Standing stone, Timoney Hills, Co. Tipperary
Co. Tipperary |
Stone Monuments
Scattered across the undulating pasture of a Tipperary estate are the remnants of what was once one of the largest concentrations of standing stones in Ireland, and yet one particular stone, designated 5Y1 on a 1930s survey map, has simply vanished.
No surface trace remains where it was recorded standing. That absence is, in its own way, as interesting as the stones that survive.

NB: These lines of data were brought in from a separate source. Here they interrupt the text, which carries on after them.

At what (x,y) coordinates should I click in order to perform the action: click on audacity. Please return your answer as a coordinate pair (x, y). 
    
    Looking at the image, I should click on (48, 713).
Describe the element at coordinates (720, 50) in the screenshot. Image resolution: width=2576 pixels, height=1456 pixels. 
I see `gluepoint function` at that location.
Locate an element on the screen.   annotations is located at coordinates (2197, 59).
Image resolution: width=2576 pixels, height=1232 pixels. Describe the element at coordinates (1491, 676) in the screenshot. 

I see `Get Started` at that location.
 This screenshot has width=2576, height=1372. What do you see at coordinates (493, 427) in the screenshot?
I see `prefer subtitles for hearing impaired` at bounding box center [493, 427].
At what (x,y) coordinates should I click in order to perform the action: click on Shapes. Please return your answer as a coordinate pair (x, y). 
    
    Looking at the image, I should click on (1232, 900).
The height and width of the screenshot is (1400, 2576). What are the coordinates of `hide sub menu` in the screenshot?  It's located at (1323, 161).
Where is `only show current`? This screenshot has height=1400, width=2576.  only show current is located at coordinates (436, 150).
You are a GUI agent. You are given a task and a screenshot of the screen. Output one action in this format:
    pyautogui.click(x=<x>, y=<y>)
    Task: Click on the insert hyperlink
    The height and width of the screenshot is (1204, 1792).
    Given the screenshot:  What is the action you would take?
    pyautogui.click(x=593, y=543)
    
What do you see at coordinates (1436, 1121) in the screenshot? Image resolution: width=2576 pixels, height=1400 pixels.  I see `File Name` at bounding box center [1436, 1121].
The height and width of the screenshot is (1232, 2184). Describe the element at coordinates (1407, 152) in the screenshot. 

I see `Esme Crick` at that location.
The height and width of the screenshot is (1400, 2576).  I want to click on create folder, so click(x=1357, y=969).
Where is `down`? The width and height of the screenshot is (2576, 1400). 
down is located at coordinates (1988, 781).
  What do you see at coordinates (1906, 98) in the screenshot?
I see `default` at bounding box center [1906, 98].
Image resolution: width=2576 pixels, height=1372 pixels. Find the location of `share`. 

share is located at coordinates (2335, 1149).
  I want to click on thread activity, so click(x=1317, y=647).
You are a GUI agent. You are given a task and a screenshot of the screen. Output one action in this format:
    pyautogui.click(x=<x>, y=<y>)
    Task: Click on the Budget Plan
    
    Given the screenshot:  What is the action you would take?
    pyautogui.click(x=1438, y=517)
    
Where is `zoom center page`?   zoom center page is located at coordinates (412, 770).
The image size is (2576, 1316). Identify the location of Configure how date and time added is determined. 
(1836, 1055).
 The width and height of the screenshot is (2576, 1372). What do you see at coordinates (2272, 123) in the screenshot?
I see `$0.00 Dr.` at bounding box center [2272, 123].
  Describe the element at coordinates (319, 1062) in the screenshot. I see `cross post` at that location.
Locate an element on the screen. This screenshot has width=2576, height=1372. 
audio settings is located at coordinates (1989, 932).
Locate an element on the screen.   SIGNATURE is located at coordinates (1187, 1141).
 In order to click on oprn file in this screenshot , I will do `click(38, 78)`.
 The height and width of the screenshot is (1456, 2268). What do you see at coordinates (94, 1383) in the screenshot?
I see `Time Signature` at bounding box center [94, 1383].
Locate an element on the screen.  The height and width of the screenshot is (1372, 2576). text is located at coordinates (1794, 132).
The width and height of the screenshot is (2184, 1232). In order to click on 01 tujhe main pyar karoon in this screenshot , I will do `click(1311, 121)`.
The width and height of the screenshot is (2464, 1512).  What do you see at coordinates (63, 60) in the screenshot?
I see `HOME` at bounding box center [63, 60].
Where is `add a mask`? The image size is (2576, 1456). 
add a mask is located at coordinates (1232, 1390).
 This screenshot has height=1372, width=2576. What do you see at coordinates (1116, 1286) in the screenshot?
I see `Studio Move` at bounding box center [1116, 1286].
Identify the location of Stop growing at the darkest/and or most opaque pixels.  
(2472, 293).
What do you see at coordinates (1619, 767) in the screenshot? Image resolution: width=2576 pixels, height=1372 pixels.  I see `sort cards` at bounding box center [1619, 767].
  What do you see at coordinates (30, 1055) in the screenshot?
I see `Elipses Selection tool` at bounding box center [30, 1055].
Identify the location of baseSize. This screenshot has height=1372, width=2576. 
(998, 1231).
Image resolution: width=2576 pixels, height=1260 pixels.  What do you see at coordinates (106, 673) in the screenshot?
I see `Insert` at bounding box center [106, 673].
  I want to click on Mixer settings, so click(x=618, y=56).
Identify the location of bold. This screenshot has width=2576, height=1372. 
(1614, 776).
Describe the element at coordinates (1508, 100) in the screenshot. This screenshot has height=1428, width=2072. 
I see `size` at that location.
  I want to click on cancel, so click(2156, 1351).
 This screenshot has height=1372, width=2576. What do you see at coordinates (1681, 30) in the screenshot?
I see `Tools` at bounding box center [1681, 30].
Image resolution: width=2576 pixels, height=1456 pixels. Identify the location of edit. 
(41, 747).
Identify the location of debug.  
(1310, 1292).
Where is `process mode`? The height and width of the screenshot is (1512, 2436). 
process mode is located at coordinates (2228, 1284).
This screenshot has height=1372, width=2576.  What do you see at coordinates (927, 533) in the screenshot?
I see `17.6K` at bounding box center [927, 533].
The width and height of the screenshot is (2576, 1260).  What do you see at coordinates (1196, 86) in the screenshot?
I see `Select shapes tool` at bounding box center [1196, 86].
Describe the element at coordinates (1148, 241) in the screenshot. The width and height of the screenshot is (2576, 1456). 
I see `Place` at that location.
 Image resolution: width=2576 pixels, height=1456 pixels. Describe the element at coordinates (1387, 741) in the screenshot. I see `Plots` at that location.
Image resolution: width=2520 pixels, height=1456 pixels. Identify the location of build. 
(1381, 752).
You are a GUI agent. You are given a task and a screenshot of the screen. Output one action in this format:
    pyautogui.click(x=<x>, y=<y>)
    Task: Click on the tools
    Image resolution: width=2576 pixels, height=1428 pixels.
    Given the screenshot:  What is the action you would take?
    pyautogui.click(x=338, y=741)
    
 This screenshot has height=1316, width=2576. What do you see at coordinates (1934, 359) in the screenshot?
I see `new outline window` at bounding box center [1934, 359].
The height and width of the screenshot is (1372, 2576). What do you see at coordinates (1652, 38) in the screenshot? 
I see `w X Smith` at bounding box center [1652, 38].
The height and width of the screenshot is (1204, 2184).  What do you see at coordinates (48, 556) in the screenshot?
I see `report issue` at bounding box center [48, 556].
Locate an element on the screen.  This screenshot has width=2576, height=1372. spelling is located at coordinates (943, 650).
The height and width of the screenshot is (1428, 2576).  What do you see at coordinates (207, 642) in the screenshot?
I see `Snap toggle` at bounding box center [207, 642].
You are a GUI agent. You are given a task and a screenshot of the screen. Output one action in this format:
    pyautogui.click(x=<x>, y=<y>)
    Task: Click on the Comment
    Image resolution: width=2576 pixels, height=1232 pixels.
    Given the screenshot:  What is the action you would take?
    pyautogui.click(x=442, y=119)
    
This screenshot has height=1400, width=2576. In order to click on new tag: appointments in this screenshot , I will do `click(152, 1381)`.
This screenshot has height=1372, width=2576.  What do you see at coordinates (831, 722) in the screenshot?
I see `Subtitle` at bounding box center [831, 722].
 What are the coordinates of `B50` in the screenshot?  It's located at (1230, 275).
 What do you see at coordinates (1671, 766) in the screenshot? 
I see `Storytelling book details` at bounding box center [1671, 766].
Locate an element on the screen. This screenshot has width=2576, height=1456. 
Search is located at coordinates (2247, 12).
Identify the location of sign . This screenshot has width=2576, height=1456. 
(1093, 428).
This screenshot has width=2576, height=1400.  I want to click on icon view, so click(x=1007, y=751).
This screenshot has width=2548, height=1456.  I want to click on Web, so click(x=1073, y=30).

The Timoney Hills complex spans two adjoining townlands, Timoney Hills and Cullaun, and the scale of what once existed here is genuinely difficult to account for. When the Inspector of National Monuments recorded the site between 1934 and 1936, he counted 221 stones still in place, 173 in Timoney Hills and 48 in Cullaun, all of red sandstone or conglomerate, standing between roughly 0.9 and 1.8 metres above ground. He noted that the stones did not appear to follow any particular arrangement, with the exception of one stone circle in Cullaun. A later survey published in the Archaeological Survey of Ikerrin mapped as many as 245 stones in total, along with five cairns, and recorded that 70 of the stones and all five cairns had by then been removed. The attrition, in other words, had been going on for some time before anyone thought to count what remained. What complicates the picture further is that these stones sit within the landscaped grounds of Timoney Park, the estate of the Parker-Hutchinson family, and that context has led some researchers to question whether the monuments are genuinely prehistoric or whether at least some of them were arranged or introduced during the ornamental landscaping of the estate. The question has not been definitively resolved, and it gives the whole site an ambiguity that a more straightforward megalithic monument would lack.